XX. On apprend ainsi deux chose également funestes ; l’une de s’ennuyer de tout ce qui est sérieux, et par conséquent de tous ses devoirs : l’autre de trouver cet ennui insupportable, et d’en chercher le remède dans la dissipation. Le premier de ces désordres est un obstacle à toutes les vertus ; et le second est une entrée à tous les vices ; mais l’un et l’autre sont certainement la suite des Spectacles, et toujours dans la même proportion qu’on les aime et qu’on y est assidu.
XXI. Il est vrai qu’on s’y ennuie aussi quelquefois ; mais on n’en est pas moins coupable, et rien ne fait mieux voir au contraire combien on est injuste de chercher sa satisfaction dans des choses que le cœur trouve insipides malgré sa corruption, et de n’être pas averti par son dégoût qu’il est destiné à un plus grand objet. Ceux même qui sont les plus passionnés pour les Spectacles, en sentent bien le vide et le faux, s’ils ont de l’esprit ; comme ceux qui aiment le monde, en connaissent bien l’injustice et la malignité, s’ils profitent de l’expérience : mais le cœur des uns et des autres n’en est que plus corrompu, d’aimer ce qu’ils sentent bien qui n’est pas aimable.
XXII. Il est vrai aussi que toutes les personnes qui vont aux Spectacles n’en sont pas également blessés ; mais c’est la louange de la Grâce de Jésus-Christ, et non la justification des Spectacles. La miséricorde de Dieu est encore plus infinie que la témérité et l’aveuglement des hommes. Il arrête la cupidité de quelques-uns, lors même qu’ils s’y abandonnent ; et dans ceux qu’il punit selon la rigueur de sa justice, la passion qui occupe le plus souvent le Théâtre, je veux dire l’amour, n’est pas toujours le châtiment qui leur est préparé.
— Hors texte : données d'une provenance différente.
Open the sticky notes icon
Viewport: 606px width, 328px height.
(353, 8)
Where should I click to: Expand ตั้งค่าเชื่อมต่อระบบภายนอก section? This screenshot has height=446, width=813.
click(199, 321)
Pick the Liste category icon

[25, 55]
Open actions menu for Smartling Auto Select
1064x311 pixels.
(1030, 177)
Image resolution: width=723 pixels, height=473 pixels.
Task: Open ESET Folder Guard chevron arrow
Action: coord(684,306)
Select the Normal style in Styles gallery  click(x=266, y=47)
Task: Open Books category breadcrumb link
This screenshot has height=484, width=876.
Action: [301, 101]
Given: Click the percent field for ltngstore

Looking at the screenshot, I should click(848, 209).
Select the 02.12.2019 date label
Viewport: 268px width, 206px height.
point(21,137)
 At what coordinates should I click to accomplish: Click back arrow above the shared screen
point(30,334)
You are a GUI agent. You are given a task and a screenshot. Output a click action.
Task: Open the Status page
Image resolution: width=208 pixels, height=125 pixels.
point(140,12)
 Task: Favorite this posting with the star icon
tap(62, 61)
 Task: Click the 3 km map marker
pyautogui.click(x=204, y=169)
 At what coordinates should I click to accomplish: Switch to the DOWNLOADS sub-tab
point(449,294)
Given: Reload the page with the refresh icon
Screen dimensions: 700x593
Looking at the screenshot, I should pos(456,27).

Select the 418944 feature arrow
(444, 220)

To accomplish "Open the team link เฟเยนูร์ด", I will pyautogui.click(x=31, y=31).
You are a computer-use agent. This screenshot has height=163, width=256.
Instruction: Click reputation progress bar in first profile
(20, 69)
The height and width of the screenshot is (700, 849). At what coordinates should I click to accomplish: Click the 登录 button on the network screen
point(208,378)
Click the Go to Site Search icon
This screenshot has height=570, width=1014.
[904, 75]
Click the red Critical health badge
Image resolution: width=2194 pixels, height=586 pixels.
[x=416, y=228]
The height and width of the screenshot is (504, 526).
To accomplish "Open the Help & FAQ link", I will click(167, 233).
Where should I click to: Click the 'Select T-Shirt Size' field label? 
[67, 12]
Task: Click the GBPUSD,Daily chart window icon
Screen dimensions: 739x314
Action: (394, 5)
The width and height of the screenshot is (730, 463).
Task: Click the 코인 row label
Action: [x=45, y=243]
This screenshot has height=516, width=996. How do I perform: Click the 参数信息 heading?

Il y a un certain ordre dans la dispensation même des ténèbres, inconnu aux pécheurs ; et c’est ce qui doit faire trembler ceux qui croient que tout le danger de la Comédie n’est que d’un certain côté, et qu’ils ont tout évité, si à cet égard ils ne se sentent pas affaiblis. Il y a plus d’une passion, et par conséquent plus d’un châtiment.
En voilà assez, Monsieur, pour éclaircir ce que j’eu l’honneur de vous dire dans un entretien. Il ne s’agit pas de traiter ici à fond des Spectacles, et vous n’attendez pas de moi ce que des personnes très habiles ont déjà fait, et que je n’ai point promis.